A veces la vida de un escritor, la leyenda del origen de una obra, gana fama, se extiende y acaba por imponerse y suplantar al libro al que se debe. Yo conocí algunos aspectos de la biografía de Elizabeth Smart antes que su novela. Para ella, ahora lo sé, su vida y su obra fueron dos expresiones de un mismo impulso, de una misma actitud, de la misma manera de estar, de ser.
Elizabeth Smart vivió como escribió y escribió como vivió, por ello es una autora esencial y vital como pocas: entre vivir y escribir no hizo diferencias. Un día, muy joven, leyó unos poemas de George Barker y decidió, antes de conocerlo, que ese hombre sería el amor de su vida. Lo fue, y el padre de sus hijos, aunque él estuviera casado.
La historia de Elizabeth Smart y George Barker fue cualquier cosa menos un cuento de hadas. El amor y el desamor, los tiempos y destiempos, los celos, el alcohol y el egoísmo tejieron las tramas de sus amores clandestinos, de esas vidas, a su modo, unidas para siempre. Luego, la intromisión de la familia, la policía, la pobreza, la moral pública, la distancia, fueron el complemento perfecto de la leyenda.

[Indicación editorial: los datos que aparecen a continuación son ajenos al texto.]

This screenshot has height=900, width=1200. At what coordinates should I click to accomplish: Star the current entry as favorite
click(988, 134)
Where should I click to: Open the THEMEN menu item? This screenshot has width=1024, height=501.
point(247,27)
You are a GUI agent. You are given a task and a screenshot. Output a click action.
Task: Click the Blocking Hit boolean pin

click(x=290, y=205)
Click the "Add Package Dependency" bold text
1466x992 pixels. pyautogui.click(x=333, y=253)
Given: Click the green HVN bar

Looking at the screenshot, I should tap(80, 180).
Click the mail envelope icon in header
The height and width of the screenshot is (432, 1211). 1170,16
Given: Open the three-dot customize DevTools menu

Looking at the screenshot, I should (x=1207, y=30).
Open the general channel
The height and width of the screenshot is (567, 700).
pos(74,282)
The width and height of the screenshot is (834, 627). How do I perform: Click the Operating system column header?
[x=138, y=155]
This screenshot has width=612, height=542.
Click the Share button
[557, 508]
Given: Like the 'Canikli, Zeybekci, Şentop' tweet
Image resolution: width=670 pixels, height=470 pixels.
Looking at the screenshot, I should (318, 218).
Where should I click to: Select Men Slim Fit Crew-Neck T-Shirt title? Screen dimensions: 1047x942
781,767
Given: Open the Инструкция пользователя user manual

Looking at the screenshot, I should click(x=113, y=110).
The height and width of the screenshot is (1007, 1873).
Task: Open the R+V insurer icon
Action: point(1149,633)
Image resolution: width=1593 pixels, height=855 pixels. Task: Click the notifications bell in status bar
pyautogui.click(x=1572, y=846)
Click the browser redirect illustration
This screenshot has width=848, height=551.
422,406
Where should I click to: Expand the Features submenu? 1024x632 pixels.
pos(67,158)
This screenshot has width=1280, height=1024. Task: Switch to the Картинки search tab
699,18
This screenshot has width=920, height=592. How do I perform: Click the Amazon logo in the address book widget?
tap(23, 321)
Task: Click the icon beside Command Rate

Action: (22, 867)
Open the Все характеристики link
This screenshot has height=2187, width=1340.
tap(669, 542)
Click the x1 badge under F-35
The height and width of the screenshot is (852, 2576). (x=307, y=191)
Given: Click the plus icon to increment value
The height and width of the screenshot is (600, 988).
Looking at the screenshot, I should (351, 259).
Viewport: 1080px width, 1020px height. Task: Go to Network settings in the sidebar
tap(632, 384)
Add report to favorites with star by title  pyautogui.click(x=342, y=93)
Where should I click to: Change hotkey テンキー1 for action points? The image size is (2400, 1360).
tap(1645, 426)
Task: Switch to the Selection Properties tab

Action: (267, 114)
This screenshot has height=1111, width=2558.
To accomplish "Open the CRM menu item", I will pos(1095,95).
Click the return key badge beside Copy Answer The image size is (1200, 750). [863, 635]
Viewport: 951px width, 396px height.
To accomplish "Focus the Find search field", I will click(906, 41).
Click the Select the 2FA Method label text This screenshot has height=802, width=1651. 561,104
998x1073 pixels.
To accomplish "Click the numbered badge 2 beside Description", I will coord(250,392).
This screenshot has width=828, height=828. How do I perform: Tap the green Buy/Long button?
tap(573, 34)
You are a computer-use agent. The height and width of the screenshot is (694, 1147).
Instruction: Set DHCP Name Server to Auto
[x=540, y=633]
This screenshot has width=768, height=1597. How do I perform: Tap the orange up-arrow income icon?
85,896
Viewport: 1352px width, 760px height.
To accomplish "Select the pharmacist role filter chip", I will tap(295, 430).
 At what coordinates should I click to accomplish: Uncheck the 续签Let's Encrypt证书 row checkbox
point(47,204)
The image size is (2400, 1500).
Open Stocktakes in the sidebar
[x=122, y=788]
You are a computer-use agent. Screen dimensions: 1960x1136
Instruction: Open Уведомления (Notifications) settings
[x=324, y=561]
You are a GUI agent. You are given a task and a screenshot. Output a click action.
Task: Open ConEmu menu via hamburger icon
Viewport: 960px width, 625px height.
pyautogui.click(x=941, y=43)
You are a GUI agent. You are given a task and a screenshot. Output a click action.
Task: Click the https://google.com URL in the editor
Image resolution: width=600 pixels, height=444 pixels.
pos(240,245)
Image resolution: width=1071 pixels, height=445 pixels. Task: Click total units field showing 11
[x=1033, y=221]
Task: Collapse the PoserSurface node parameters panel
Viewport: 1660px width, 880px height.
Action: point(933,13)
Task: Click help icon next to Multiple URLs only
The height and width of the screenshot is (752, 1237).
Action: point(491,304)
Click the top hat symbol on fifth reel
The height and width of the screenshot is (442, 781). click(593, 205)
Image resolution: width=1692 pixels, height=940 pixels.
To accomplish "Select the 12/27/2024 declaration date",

En Grand Central Station me senté y lloré (By Grand Central Station I Sat Down and Wept) es la novela, si es que es una, que ha trascendido a esos amores. Pero que nadie piense en una novela rosa ni una historia de amor domesticado. En realidad es un libro sobre la pasión sin límites, rabiosamente inteligente y sensible de cuya lectura uno sale devastado, con la conciencia perdida y el alma maltrecha. Así me ha sucedido, pero conservé la lucidez necesaria para apenas decirme: “Sí, esto es una pequeña obra maestra, aturdimiento y vino para los enamorados”.
En estas páginas se levanta una flor perfecta de cierta literatura en estado puro cuya intensidad no podría ser mayor, que no podría contener más poesía (ni más referencias ocultas), ni más dolor y acaso, si es posible, más amor. Amor (con alta inicial) atraviesa esta historia, pero el amor también es sufrimiento.
Después de cerrar el libro, muchas horas después de su lectura, en mi ánimo sigue intacto el asombro y tengo la sospecha de que me ha sido dado gozar (y sufrir) de algo extraordinario, ser testigo y vivir un prodigio literario y amoroso que se extiende más allá de la leyenda y la última página.